2.      Golongan sahabat yang kedua, adalah bermacam-macam, hanya Allah yang maha mengetahui. Di antara mereka adalah anak-anak dan kaum munafik. Kaum munafik ditempatkan oleh Allah dilapisan bawah neraka, meskipun mereka menampakan keislaman mereka, mereka tetap dinamakan sebagai sahabat menurut pendapat para Ahlusunnah.[7]


B.     Tingakat Para Sahabat
Secara logika, kenyataan dan syara’,  para sahabat tidaklah berada dalam satu derajat yang sama. Di antara mereka ada yang termasuk dalam golongan orang-orang yang Shadiq, akan tetapi tingkat ke-shadiq-an mereka pun masih beragama. Begitu pula di antara mereka ada yang termasuk golongan orang-orang yang kuat, lemah dan munafik, akan tetapi tingkat kekuatan, kelemahan, dan kemunafikan mereka berbeda-beda satu sama lain. Meskipun orang-orang ahlusunnah telah sepakat bahawa seluruh sahabat adalah orang-orang yang lurus, akan tetapi hal ini tidak dapat membuat mereka tidak mengakui bahwa apa yang mereka sepekati tidak sesuai dengan kenyataan, tidak logis, dan bertentangan dengan tujuan syariat Islam.
Ibnu sa’ad membagi sahabat menjadi 5 tingkatan. Kemudian Al-Hakim dalam Mustadraknya sahabat menajadi 12 tingkatan.
Tingkatan menurut Al Hakim dalam Mustadrak.
1.      Para sahabat yang masuk Islam di Makkah. Sebelum melakukan Hijarah, seperti para khulafa Arrasyiddin.
2.      Para sahabat yang mengikuti majlis Darunnadwah.
3.      Para shabat yang iku serta berhijrah ke negeri Habasyah.
4.      Para sahabat yang ikut serta pada baiat Aqabah pertama.
5.      Para sahabat yang ikut serta pada baiat Aqabah kedua.
6.      Para sahabat yang berhijrah setelah sampainya Rasulullah ke Madinah.
7.      Para sahabat yang ikut serta pada Perang Badar.
8.      Para sahabat yang berhijrah antara Perang Badar dan Perjannjian Hudaibiyyah.
9.      Para sahabat yang ikut serta pada baiat Ridwan.
10.  Para sahabat yang berhijrah antara perjanjian Hudaibiyyah dan Fathu Makkah, seperti Khalid Bin Walid dan Amru bin Ash.
11.  Para sahabat yang masuk Islam pada Fathu Makkah, seperti Abu Syufyan dan Muawiiyah.
12.  Bayi-bayi dan anak-anak  yang pernah melihat Rasullulah pada Fathu Makkah.
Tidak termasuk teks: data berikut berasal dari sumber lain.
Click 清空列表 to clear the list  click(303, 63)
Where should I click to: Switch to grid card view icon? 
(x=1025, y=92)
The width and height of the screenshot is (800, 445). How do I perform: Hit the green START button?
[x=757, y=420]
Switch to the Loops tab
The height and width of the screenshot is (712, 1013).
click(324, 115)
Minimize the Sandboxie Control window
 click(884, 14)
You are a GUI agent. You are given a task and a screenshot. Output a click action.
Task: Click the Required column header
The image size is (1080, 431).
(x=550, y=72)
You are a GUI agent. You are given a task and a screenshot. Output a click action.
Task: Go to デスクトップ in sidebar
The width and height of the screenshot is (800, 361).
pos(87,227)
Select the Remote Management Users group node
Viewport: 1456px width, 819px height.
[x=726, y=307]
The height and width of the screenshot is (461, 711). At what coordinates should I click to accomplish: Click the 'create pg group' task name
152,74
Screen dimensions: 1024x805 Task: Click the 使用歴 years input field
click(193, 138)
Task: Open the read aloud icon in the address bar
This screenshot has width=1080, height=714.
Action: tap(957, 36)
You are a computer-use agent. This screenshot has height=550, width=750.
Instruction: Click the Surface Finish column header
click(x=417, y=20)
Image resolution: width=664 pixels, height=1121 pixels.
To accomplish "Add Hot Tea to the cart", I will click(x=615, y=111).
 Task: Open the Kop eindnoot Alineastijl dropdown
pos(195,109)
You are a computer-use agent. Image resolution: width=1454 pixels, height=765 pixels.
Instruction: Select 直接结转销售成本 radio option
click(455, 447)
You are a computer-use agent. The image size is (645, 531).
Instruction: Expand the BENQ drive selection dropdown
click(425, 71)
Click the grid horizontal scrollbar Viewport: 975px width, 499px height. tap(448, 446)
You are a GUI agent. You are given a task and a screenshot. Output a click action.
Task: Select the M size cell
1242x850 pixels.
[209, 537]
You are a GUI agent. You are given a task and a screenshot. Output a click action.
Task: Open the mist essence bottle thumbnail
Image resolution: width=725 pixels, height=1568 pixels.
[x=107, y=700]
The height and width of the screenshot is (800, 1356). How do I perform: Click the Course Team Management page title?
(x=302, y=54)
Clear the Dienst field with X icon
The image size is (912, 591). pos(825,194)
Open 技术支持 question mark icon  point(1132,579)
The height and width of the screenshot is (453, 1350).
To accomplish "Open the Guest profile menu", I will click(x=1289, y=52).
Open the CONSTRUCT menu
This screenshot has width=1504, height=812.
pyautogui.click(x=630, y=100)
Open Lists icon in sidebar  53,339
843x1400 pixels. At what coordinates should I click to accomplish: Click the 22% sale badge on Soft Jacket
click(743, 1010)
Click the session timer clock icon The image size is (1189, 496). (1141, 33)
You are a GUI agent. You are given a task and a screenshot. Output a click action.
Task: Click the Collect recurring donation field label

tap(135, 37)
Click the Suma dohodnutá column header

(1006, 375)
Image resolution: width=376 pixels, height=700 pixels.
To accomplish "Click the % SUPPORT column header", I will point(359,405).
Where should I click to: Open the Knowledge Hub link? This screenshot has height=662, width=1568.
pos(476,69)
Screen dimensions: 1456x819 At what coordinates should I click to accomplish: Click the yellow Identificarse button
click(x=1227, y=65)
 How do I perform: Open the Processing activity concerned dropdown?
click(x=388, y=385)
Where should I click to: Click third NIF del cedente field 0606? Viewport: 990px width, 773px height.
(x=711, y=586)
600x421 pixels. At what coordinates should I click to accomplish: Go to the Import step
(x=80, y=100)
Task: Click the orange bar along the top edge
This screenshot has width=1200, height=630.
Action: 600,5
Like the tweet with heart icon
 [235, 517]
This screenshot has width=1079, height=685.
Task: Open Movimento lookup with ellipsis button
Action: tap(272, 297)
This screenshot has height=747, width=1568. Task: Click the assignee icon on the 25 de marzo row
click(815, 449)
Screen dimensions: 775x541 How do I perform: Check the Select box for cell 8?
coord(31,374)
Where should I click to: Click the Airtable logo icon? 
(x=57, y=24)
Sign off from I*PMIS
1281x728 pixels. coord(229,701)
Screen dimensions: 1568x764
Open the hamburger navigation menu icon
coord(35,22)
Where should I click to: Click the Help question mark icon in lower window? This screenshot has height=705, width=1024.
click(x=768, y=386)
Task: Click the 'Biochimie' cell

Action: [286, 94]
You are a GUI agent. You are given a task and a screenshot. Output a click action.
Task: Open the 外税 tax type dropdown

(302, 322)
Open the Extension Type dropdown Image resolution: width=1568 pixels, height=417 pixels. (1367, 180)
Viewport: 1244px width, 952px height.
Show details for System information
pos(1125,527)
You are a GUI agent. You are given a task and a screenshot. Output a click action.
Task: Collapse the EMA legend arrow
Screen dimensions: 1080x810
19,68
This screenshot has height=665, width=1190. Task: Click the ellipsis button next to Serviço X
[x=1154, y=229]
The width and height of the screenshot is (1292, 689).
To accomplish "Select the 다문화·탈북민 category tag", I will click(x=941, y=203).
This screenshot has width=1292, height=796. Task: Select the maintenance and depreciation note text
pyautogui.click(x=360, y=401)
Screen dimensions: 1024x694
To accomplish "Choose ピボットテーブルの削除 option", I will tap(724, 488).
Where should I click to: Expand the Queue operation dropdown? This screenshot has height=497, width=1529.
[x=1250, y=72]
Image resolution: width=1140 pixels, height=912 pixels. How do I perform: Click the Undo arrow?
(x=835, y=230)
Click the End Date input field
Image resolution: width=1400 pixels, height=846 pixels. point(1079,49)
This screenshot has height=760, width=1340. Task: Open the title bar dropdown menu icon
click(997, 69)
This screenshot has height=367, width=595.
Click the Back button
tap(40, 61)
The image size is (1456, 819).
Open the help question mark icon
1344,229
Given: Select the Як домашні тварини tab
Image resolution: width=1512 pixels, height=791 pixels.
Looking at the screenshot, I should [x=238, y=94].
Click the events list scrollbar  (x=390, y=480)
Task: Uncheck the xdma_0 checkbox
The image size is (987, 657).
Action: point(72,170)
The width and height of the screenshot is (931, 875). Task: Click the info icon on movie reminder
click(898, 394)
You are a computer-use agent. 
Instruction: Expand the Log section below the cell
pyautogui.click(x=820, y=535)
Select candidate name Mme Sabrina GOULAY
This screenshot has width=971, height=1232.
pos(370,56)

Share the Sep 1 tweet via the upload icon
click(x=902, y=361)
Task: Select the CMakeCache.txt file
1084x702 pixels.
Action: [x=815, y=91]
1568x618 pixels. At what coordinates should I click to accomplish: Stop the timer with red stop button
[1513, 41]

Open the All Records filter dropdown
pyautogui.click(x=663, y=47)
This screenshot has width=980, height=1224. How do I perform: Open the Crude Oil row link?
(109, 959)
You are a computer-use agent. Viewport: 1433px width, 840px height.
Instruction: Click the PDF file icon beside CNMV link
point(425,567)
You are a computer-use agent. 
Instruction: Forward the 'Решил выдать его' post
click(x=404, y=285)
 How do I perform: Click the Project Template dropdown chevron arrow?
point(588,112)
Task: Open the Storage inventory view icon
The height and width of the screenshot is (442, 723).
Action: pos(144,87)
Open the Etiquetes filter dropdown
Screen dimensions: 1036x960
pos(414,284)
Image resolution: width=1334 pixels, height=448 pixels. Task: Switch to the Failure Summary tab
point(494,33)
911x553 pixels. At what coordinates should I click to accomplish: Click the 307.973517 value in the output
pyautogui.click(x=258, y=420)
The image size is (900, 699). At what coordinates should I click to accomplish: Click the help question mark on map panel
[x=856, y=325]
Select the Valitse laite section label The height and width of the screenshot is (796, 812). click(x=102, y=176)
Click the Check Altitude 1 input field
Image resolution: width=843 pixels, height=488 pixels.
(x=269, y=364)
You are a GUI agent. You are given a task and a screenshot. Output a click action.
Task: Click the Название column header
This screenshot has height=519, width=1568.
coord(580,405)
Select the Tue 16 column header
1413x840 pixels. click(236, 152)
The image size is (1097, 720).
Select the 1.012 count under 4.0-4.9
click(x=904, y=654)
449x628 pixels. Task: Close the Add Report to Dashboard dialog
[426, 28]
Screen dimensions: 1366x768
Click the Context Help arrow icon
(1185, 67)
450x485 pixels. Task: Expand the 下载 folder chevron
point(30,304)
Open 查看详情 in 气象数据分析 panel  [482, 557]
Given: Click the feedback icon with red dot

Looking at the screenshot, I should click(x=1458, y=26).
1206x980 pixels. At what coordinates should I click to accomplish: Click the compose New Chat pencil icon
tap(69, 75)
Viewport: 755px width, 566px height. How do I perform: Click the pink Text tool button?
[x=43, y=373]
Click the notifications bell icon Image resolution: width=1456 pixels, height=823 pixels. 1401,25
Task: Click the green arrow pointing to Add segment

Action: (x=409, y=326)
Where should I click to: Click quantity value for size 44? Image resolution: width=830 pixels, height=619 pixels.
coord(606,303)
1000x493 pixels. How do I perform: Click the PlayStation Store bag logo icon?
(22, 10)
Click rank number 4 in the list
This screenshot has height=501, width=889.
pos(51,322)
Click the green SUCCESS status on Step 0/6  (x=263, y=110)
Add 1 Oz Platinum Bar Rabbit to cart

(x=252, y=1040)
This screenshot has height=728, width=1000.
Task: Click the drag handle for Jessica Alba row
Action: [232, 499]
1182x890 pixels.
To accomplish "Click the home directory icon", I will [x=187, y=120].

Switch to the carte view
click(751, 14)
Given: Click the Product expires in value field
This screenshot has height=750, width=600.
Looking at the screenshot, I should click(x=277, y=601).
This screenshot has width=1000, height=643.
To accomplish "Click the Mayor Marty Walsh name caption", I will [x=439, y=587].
Pembagian sahabat menjadi beberapa tingkatan merupakan refleksi dari perbedaan tingkat keistimewaan masing-masing dari mereka. Tidak logis jika orang yang pertama masuk Islam disamakan tingkat keadilannya dengan orang yang masuk Islam pada hari Fathu Makkah. Perhatikan perkataan Umar yang menyatakan, “Siapa saja yang menentang kami terhadap kepemimpinan Muhammad dan keturunannya, ketahuilah bahawasannya kami adalah keluarga dan kerabat beliau.” Inilah ringkasan dari apa yang dikatakan Abu Bakar dan Umar pada pertemuan di Shqifah ini semua merupakan aplikasi dari bentuk perbedaan tingkat keistimewaan para sahabat secara syar’i, yang juga sekaligus menolak habis pendapat yang menyatakan bahwa para sahabat  mempunyai keadilan yang sama, tanpa terkecuali.
Perbedaan tingkat keistimewaan sahabat ini sama sekali bertentangan dengan pernyataan yang menyatakaan bahwa “Seluruh sahabat adalah orang-orang yang adil. Jika pernyataan ini memang pernyataan yang tepat, maka tidak diperlukaan pembagian tingkat keistimewaan sahabat, karena penyataan tersebut mempersamakan tingkat keadilan para sahabat.[8]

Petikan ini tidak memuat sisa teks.